Defendants-appellants' motion to stay both here and in the district court asserts that the injunction seriously disturbed the status quo, that it interfered with the performance of certain statutory duties with respect to salary schedules, teachers contracts, and annual budgets, and that it has hindered its court-imposed obligation to make mandatory transfers-that there is “a pressing need to know, as soon as possible, how many of the School Board's incumbent teachers, and which of them, will accept employment by the School Board for the coming year.”
*2 It appears that because the time element is crucial in this litigation, as the school year is rapidly approaching and the need to get teachers under contract either through individual negotiations or collective bargaining is compelling, a decision on whether or not to grant the stay will at least for the present year in all likelihood have the effect of a determination on the merits. This consideration weighs heavily on this court in framing this order.

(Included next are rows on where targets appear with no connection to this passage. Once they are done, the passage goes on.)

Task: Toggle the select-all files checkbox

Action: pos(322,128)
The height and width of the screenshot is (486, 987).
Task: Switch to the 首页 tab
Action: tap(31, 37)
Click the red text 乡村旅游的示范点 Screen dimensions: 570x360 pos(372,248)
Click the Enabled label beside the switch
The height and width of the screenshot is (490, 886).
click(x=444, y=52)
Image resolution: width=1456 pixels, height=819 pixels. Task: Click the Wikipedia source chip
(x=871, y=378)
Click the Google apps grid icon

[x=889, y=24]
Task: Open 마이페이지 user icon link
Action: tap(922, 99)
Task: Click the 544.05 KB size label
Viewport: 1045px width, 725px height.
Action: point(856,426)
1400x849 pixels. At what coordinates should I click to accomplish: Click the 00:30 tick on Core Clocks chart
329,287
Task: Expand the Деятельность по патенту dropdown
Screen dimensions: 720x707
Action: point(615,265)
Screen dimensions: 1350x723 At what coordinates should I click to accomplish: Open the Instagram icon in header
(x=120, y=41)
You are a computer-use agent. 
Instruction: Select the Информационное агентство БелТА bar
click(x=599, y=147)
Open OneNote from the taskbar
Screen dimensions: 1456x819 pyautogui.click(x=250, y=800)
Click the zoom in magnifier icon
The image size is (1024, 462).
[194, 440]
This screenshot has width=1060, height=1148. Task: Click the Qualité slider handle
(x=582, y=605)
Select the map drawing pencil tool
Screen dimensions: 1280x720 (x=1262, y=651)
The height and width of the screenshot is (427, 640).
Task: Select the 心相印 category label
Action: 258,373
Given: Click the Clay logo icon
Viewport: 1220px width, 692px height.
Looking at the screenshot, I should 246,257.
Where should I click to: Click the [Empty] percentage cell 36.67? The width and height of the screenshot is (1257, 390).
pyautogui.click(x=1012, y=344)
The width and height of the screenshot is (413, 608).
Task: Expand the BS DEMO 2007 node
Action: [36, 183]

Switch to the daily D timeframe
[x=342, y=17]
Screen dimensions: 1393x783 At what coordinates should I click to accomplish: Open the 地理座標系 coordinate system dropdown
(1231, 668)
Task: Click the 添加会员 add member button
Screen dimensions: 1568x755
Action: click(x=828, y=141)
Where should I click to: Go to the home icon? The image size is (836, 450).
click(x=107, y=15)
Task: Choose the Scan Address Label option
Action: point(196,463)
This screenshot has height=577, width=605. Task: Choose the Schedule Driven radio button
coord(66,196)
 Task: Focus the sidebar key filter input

There is no question that the right of teachers to associate for the purpose of collective bargaining is a right protected by the First and Fourteenth Amendments to the Constitution. Nothing in this order is meant to in any way dilute this proposition. Nor can it be doubted that actions under color of law which infringe upon this fundamental right may be properly enjoined by a federal court.
The factual allegations of the complaint, however, do not support allegations that First and Fourteenth Amendment rights of the plaintiffs-appellees were violated by defendants-appellants. Rather, the complaint alleges that the teachers had in fact joined the Association which is in fact now engaged in collective bargaining on their behalf. Thus, the acts from May 14 through May 27 alleged to be in violation of associational rights were rendered moot by the election and operation of the Association.
The gravamen of the complaint goes to the failure on the part of the defendants-appellants to bargain collectively in good faith. But there is no constitutional duty to bargain collectively with an exclusive bargaining agent. Such duty, when imposed, is imposed by statute. The refusal of the defendants-appellants to bargain in good faith does not equal a constitutional violation of plaintiffs-appellees' positive rights of association, free speech, petition, equal protection, or due process. Nor does the fact that the agreement to collectively bargain may be enforceable against a state elevate a contractual right to a constitutional right.
The allegations of the complaint certainly suggest the possibility that if this were an employment covered by LMRA, the School Board would be found by the NLRB to have committed an unfair labor practice. Such a possibility, however, does not argue for a federal court's assumption of jurisdiction on constitutional grounds.
We believe that there is great probability that the action must ultimately be dismissed.
Accordingly,

Opinion

IT IS ORDERED and decreed that the preliminary injunction be stayed pending appeal.